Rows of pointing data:
──────
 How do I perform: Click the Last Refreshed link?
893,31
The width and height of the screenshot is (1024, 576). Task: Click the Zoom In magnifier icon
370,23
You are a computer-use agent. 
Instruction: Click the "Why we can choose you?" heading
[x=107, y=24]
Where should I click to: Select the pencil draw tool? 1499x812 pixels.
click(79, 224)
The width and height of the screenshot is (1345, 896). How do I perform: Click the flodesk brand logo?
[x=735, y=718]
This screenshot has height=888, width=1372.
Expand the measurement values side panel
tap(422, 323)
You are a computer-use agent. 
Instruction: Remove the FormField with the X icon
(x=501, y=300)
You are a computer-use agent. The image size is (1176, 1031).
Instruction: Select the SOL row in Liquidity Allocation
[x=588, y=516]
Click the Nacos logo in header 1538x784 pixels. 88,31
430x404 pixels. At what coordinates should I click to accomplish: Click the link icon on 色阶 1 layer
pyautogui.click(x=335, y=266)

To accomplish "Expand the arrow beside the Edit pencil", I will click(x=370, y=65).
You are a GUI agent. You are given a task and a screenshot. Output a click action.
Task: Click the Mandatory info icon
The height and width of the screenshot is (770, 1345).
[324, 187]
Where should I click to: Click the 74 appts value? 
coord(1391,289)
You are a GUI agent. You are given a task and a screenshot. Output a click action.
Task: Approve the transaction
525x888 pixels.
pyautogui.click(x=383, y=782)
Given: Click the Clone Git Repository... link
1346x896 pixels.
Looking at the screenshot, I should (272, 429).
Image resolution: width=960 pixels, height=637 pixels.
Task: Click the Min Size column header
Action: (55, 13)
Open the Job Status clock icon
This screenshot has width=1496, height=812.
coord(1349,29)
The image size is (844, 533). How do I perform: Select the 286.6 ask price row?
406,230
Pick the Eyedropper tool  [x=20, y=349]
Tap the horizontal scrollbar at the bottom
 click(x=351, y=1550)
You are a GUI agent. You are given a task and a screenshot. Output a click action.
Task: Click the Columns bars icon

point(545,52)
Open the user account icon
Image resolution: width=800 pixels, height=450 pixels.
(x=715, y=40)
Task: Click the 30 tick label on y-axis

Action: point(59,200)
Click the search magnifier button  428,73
──────
# REQUIREMENTS
Reproduce every row with "computer-use agent" changed to "desktop agent" wherever it occurs, keeping everything else the same.

# TASK ANSWER
 How do I perform: Click the Last Refreshed link?
893,31
The width and height of the screenshot is (1024, 576). Task: Click the Zoom In magnifier icon
370,23
You are a desktop agent. 
Instruction: Click the "Why we can choose you?" heading
[x=107, y=24]
Where should I click to: Select the pencil draw tool? 1499x812 pixels.
click(79, 224)
The width and height of the screenshot is (1345, 896). How do I perform: Click the flodesk brand logo?
[x=735, y=718]
This screenshot has height=888, width=1372.
Expand the measurement values side panel
tap(422, 323)
You are a desktop agent. 
Instruction: Remove the FormField with the X icon
(x=501, y=300)
You are a desktop agent. The image size is (1176, 1031).
Instruction: Select the SOL row in Liquidity Allocation
[x=588, y=516]
Click the Nacos logo in header 1538x784 pixels. 88,31
430x404 pixels. At what coordinates should I click to accomplish: Click the link icon on 色阶 1 layer
pyautogui.click(x=335, y=266)

To accomplish "Expand the arrow beside the Edit pencil", I will click(x=370, y=65).
You are a GUI agent. You are given a task and a screenshot. Output a click action.
Task: Click the Mandatory info icon
The height and width of the screenshot is (770, 1345).
[324, 187]
Where should I click to: Click the 74 appts value? 
coord(1391,289)
You are a GUI agent. You are given a task and a screenshot. Output a click action.
Task: Approve the transaction
525x888 pixels.
pyautogui.click(x=383, y=782)
Given: Click the Clone Git Repository... link
1346x896 pixels.
Looking at the screenshot, I should (272, 429).
Image resolution: width=960 pixels, height=637 pixels.
Task: Click the Min Size column header
Action: (55, 13)
Open the Job Status clock icon
This screenshot has width=1496, height=812.
coord(1349,29)
The image size is (844, 533). How do I perform: Select the 286.6 ask price row?
406,230
Pick the Eyedropper tool  [x=20, y=349]
Tap the horizontal scrollbar at the bottom
 click(x=351, y=1550)
You are a GUI agent. You are given a task and a screenshot. Output a click action.
Task: Click the Columns bars icon

point(545,52)
Open the user account icon
Image resolution: width=800 pixels, height=450 pixels.
(x=715, y=40)
Task: Click the 30 tick label on y-axis

Action: point(59,200)
Click the search magnifier button  428,73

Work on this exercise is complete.